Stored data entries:
- Opening Delimiter -

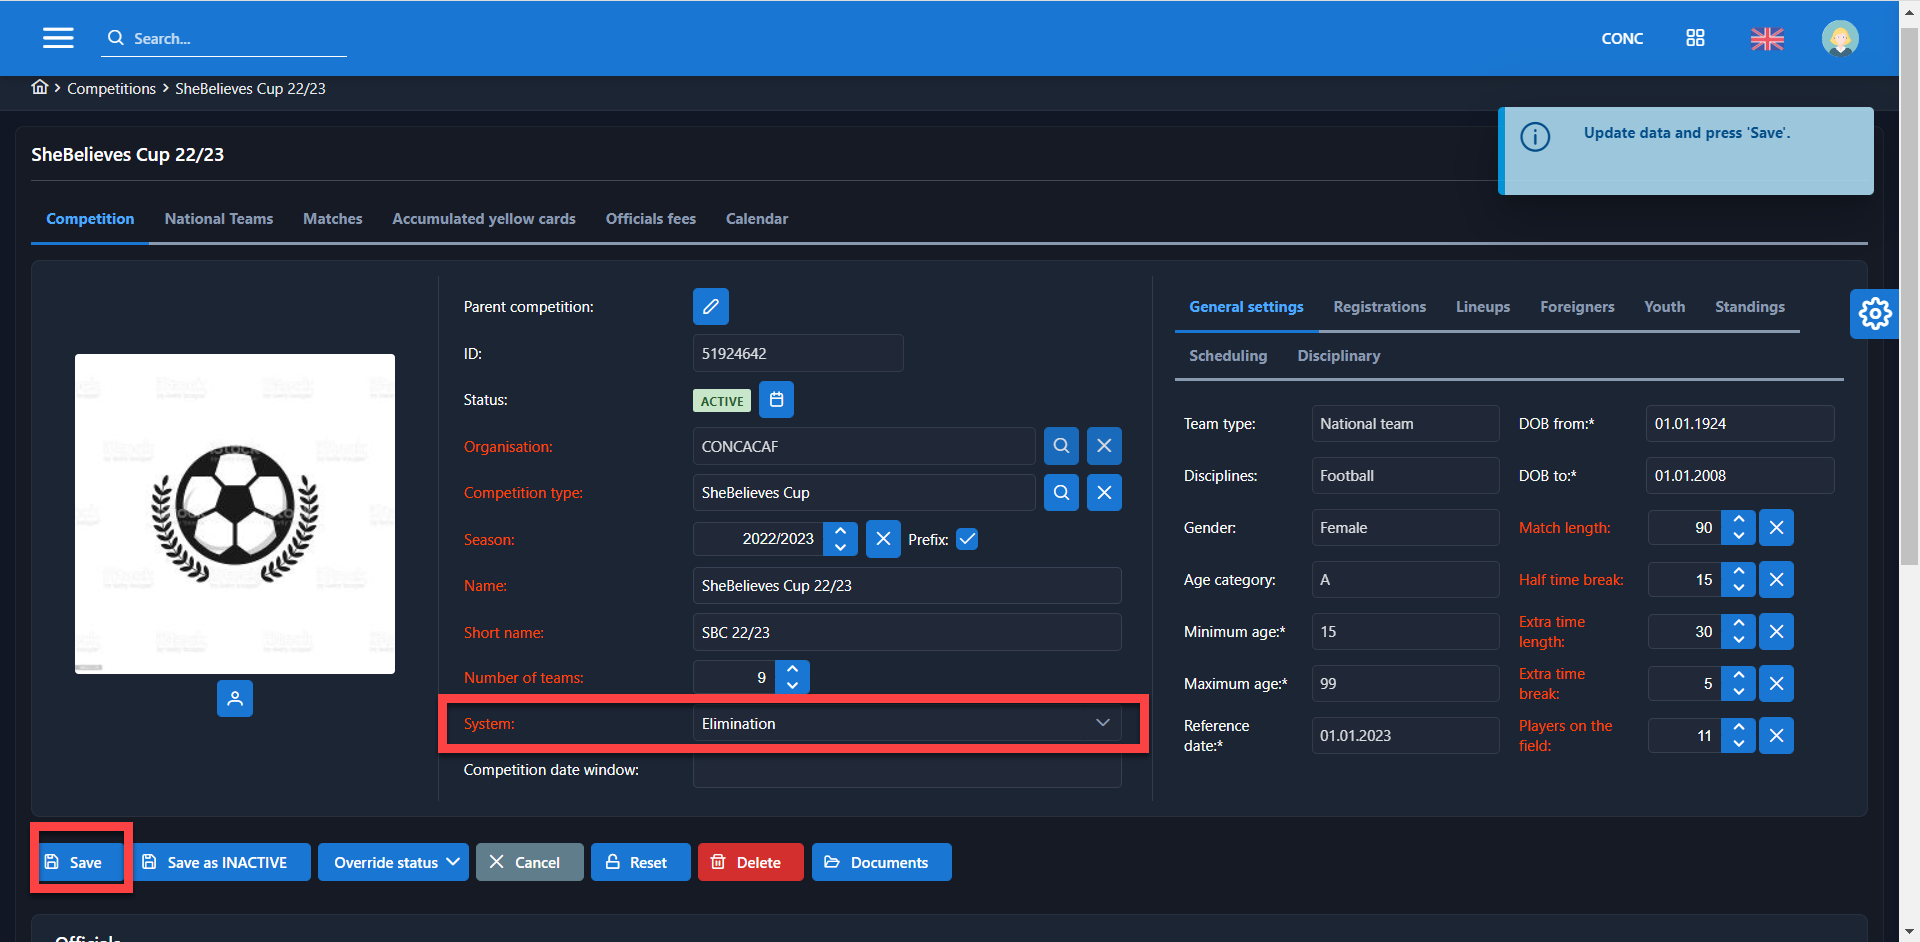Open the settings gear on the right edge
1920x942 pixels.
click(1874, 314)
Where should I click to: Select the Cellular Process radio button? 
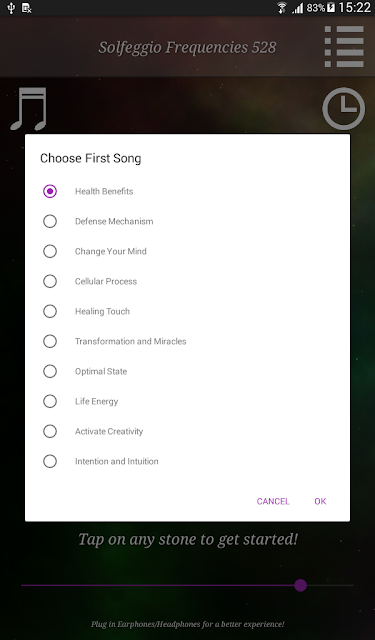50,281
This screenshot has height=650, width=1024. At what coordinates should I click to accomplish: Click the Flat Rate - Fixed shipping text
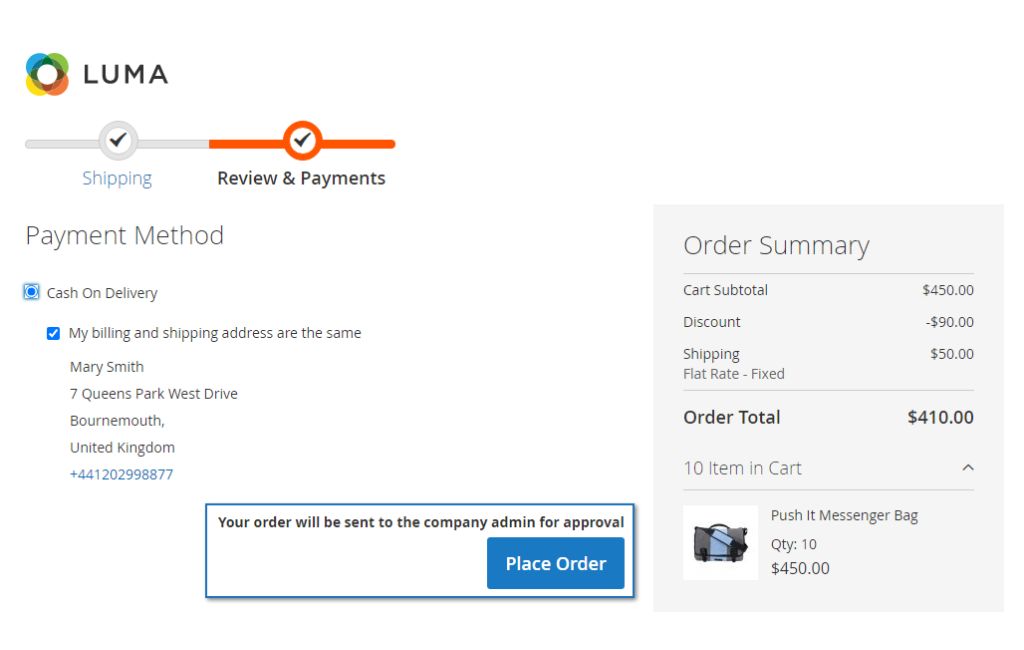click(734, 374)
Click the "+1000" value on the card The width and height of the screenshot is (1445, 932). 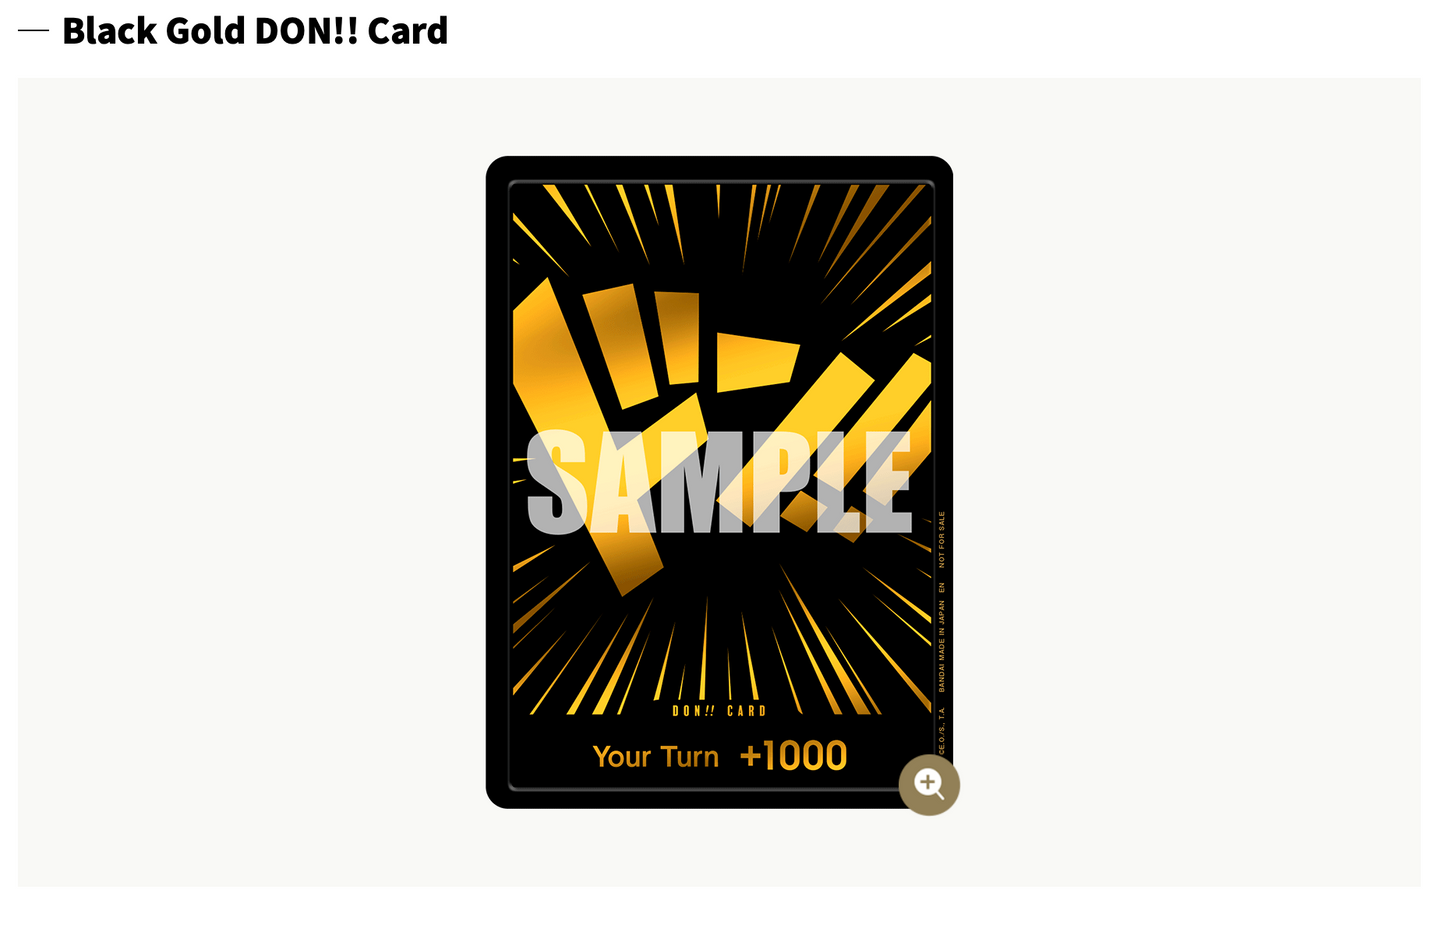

- Closing Delimiter -
- Opening Delimiter -

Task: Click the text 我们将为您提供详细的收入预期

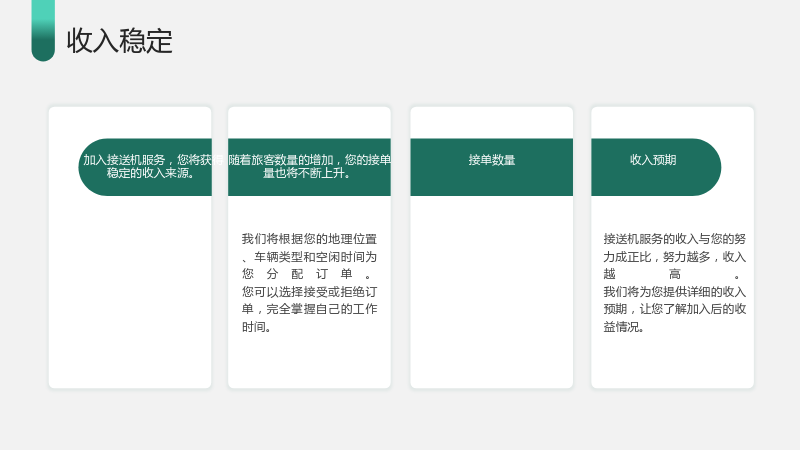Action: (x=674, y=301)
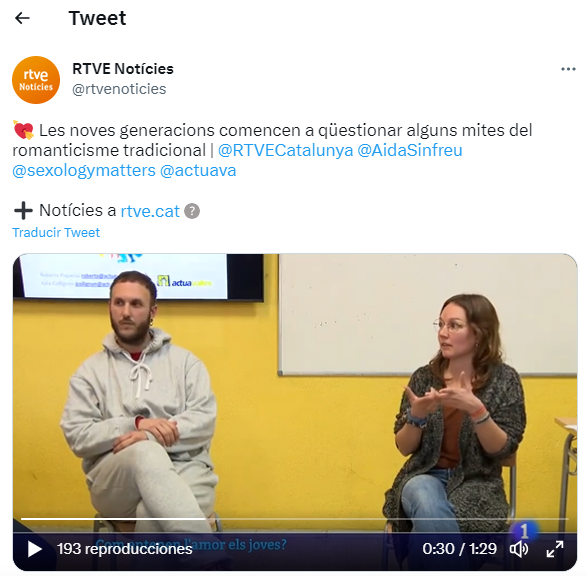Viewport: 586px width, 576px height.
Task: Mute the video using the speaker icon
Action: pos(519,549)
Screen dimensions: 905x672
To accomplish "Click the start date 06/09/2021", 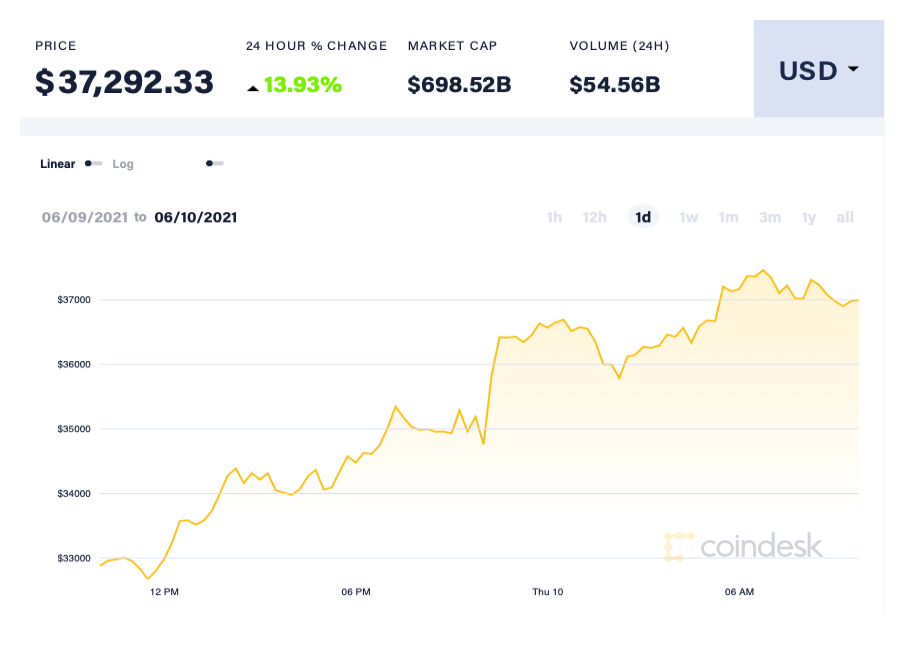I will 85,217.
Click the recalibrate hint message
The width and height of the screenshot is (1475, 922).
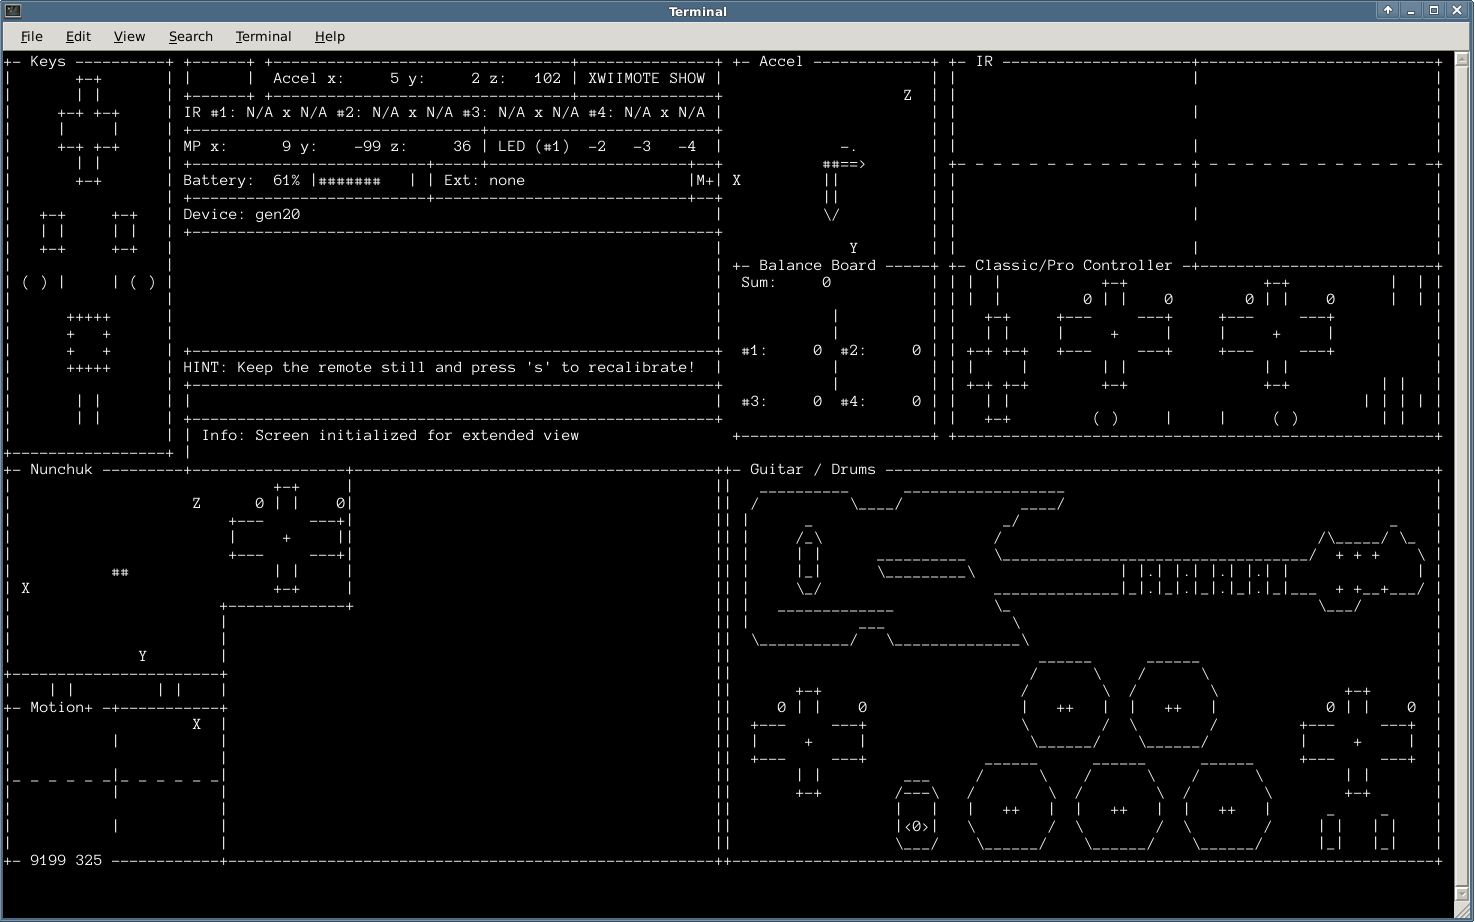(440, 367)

- Closing Delimiter -

#### [ACTIVITY]
Leave the pictures out, and transcribe exactly the lines above starting at the one that contains "Where should I" and ending at the one that contains "is (1445, 932).".

#### [RESULT BELOW]
Where should I click to: Select the Cellular Process radio button? 
50,281
This screenshot has height=650, width=1024. At what coordinates should I click to accomplish: Click the Flat Rate - Fixed shipping text
click(734, 374)
Click the "+1000" value on the card The width and height of the screenshot is (1445, 932). 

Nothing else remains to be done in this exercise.